The resulting malware outbreak spread globally, taking out systems at organizations such as Fedex, Danish shipping giant Maersk and pharmaceutical firm Merck, causing up to $10 billion in estimated damages commercially.
"At one point, a large number of the world's merchant ships were being controlled by WhatsApp and other emergency means, because the systems were down," Martin told Times Radio.
The U.K. and others also attributed a 2019 attack against the Eastern European country of Georgia to Russia's GRU military intelligence agency.
"The GRU carried out large-scale, disruptive cyber-attacks," the NCSC said in a February 2020 alert. "These were against a range of Georgian web hosting providers and resulted in websites being defaced, including sites belonging to the Georgian Government, courts, non-government organizations, media and businesses, and also interrupted the service of several national broadcasters."

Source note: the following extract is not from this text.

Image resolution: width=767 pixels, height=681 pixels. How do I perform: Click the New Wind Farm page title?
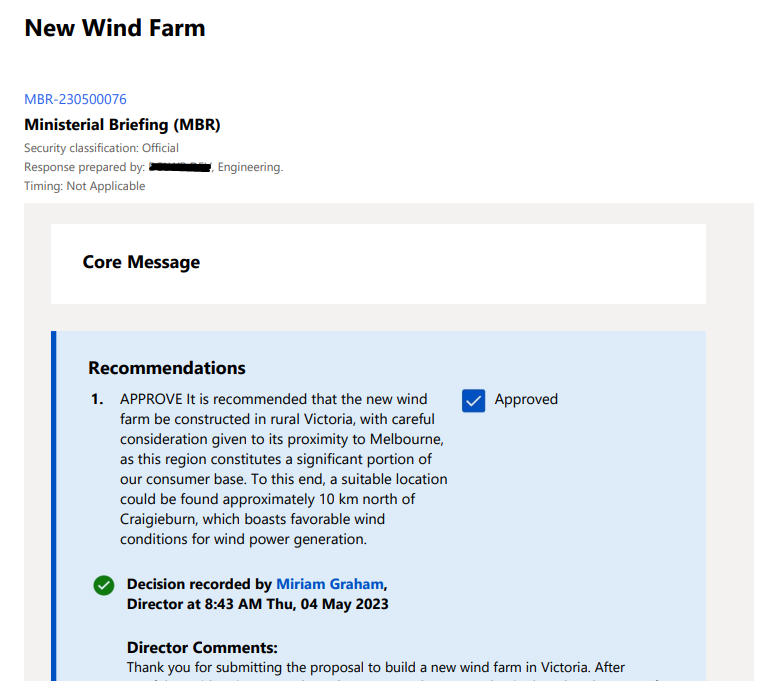[x=115, y=28]
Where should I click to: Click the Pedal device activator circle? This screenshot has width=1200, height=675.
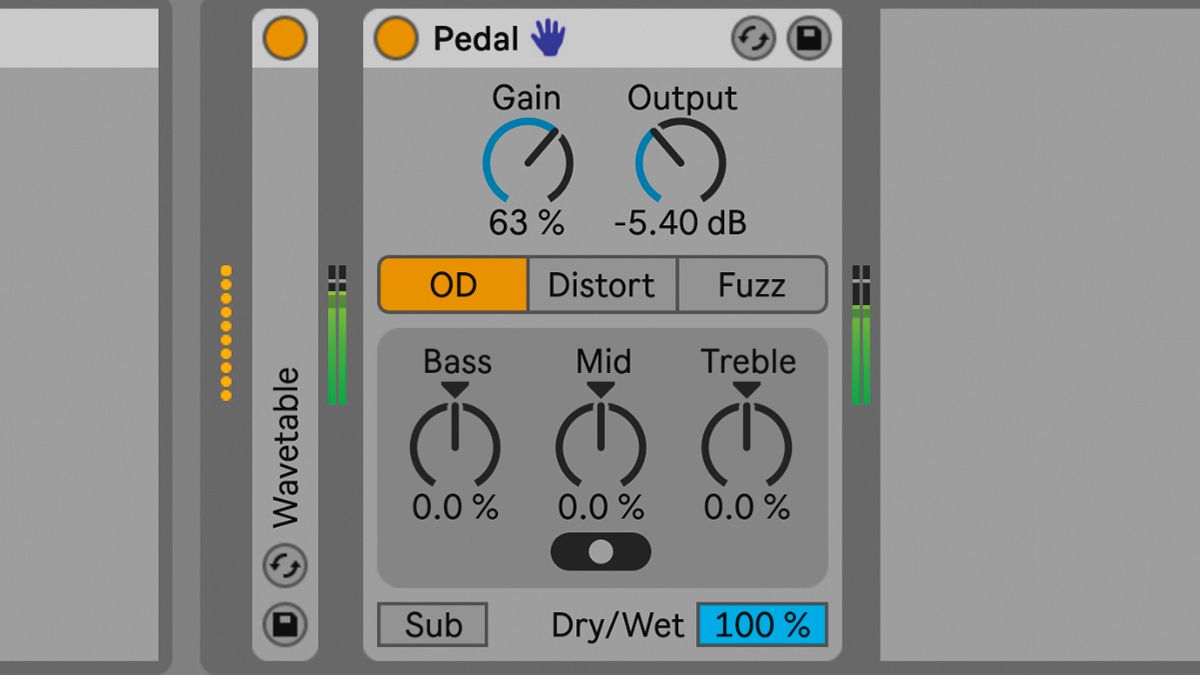396,38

Ukraine Hit by WhisperGate Malware
A fresh wiper attack against Ukraine was seen earlier this month, although it has not been officially attributed to Russia.
Starting on Jan. 13, multiple Ukrainian government websites were defaced and some systems were destroyed by wiper malware. Security researchers subsequently reported that the affected systems appear to have been infiltrated in late summer 2021. "The wiper malware was deployed several months after initial access was secured, depending on the network," said Matt Olney, director of threat intelligence and interdiction at Cisco Talos.
The Ukrainian government's computer emergency response team, CERT-UA, on Wednesday issued a report into the attacks, dubbed "Operation Bleeding Bear," saying WhisperGate malware was used to target the sites. The malware, it says, deployed two components: BootPatch and WhisperKill (see: Teardown: Fake Ransomware Targeting Ukrainian Government).
BootPatch is a malicious program written in C that overwrites the master boot record, or MBR, of a hard disk. "The malware displays a ransom message and distorts the data by overwriting every 199th sector on the hard disk with a corresponding message," CERT-UA says. Rather than being ransomware, however, it says the malware is designed to leave systems unrecoverable.
WhisperKill, meanwhile, is "commodity malware," also written in C, that installs itself in memory, deletes the .NET code that installed it and then overwrites a number of different file types, CERT-UA says.
"Over several years, we have observed a pattern of malicious Russian behavior in cyberspace," NCSC's Chichester says. He adds that the recent "incidents in Ukraine bear the hallmarks of similar Russian activity we have observed before."
One risk posed by such attacks is that they could again spread beyond the systems that were targeted.
The NCSC offers extensive advice on its website about how to bolster defenses. Just some of the actions organizations should be taking now, NCSC says, include:
- Keeping all systems patched and updated with security fixes;
- Improving access controls and enabling multifactor authentication;
- Implementing and maintaining an effective incident response plan;
- Ensuring all backup and restore mechanisms are working;
- Continually reviewing all online defenses to ensure they're working as anticipated;
- Keeping a close eye on the "the latest threat and mitigation information."
The NCSC alert also urges any British organization that falls victim to an online attack to notify its incident management team.